World Cup 2026 Rules

Rules for the
2026 World Cup

This page gathers the rules for World Cup Predictions 2026: match scoring, leaderboard, ties, prizes and the conditions used to publish ProDefi's final standings.

Participation

How an entry gets in

  • Each confirmed entry counts as one independent position in the leaderboard.
  • Sales stay open until the deadline set for the world cup.
  • Predictions can be submitted until the edition deadline.
  • Once an onchain prediction is submitted, that prediction can no longer be edited.

Match scoring

How close you get to the exact score

Each match is scored using this formula:

max(0, 7 - total goal error) + 3 if you call home / draw / away correctly

Here, total goal error is the sum of the absolute difference between your scoreline and the official score for each team.
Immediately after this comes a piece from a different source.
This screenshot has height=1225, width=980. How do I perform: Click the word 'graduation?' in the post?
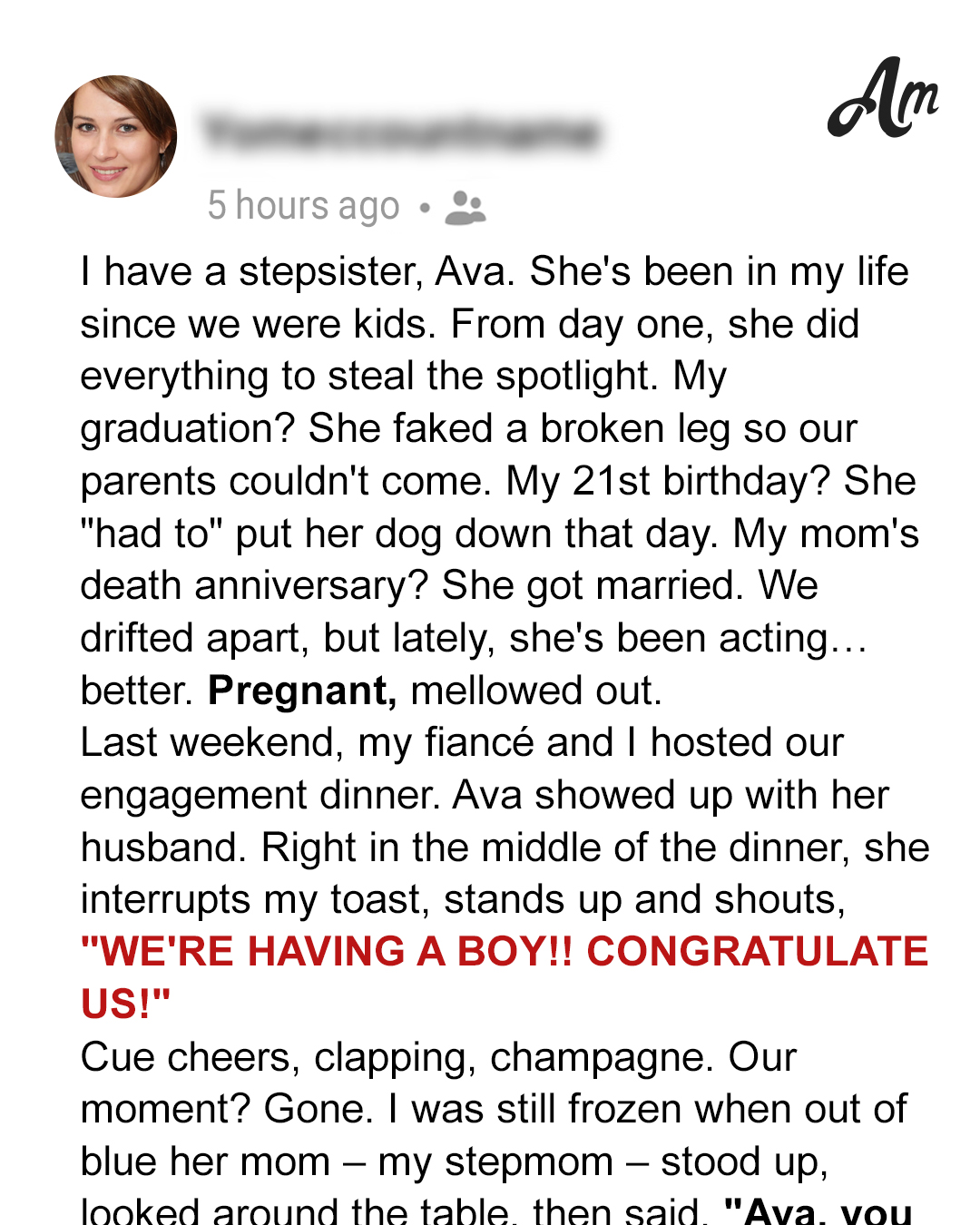tap(188, 429)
Base points per match 7 points
Bonus for calling home / draw / away +3 points
Minimum match score 0 points
Maximum match score 10 points

Examples

What each case scores

Official 2-1, your prediction 2-1 10 points
Official 5-5, your prediction 6-5 6 points
Official 6-5, your prediction 1-0 3 points
Official 5-5, your prediction 0-1 0 points

Large misses never create negative points. Beyond a certain error range, the floor is 0 and only the outcome bonus can survive if you still called home, draw or away correctly.

Winners

Wordlcup winners

Champion 25 points
Runner-up 18 points
Third place 10 points
Fourth place 10 points

Leaderboard

How the table is built

  • Each entry's total score is the sum of resolved match points plus winner-pick points.
  • A provisional leaderboard may exist while the tournament is still being played.
  • The final leaderboard is published once all official match results, the official top four and final placings are loaded.
  • The final leaderboard is the reference for prizes and payouts.

Ties

What happens when points are level

  • The table is ordered by total points only.
  • If two or more entries tie on points, they share the position using standard competition ranking, for example `1, 2, 2, 4`.
  • There is no secondary tie-break based on exact scores or any other metric.
  • If that tie occupies prize positions, all affected prizes are added together and split equally among the tied entries.

Prizes

Pool, payouts and claiming

  • Each edition's prize pool is made up of the net amount effectively credited for each confirmed entry.
  • That amount may vary depending on the payment method, processing costs, conversion and operational costs.
  • The first 32 places on the final leaderboard are paid.
  • The number of paid places does not scale with field size: only the prize amounts grow with the final pool.
  • Prizes are paid in USDC.
  • If a final tie covers paid places, the occupied prizes are added together and split equally.
  • Prize claiming only opens once the tournament is fully finalized and the leaderboard is final.
1st place 22% of the pool
2nd place 14% of the pool
3rd place 9% of the pool
4th place 7% of the pool
5th to 8th 4% each
9th to 16th 2% each
17th to 32nd 1% each

Transparency

What stays public

  • Official results, official winners and the final leaderboard remain publicly verifiable.
  • If anything changes before an edition starts, it will be reflected on this same page.
  • Once the tournament begins, that edition's rule set is locked.

Quick summary

Match scoring ranges from 0 to 10. You never lose points for a bad miss. The champion is worth 25, the runner-up 18, and third and fourth are worth 10 each. If you do not submit winner picks, that section scores 0. Each edition's prize pool is made up of the net amount effectively credited for each confirmed entry, which may vary depending on the payment method, processing costs, conversion and operational costs. The top 32 places get paid through a fixed percentual payout scheme. If entries tie on points, they share the position using `1, 2, 2, 4` logic and split the affected prize block equally.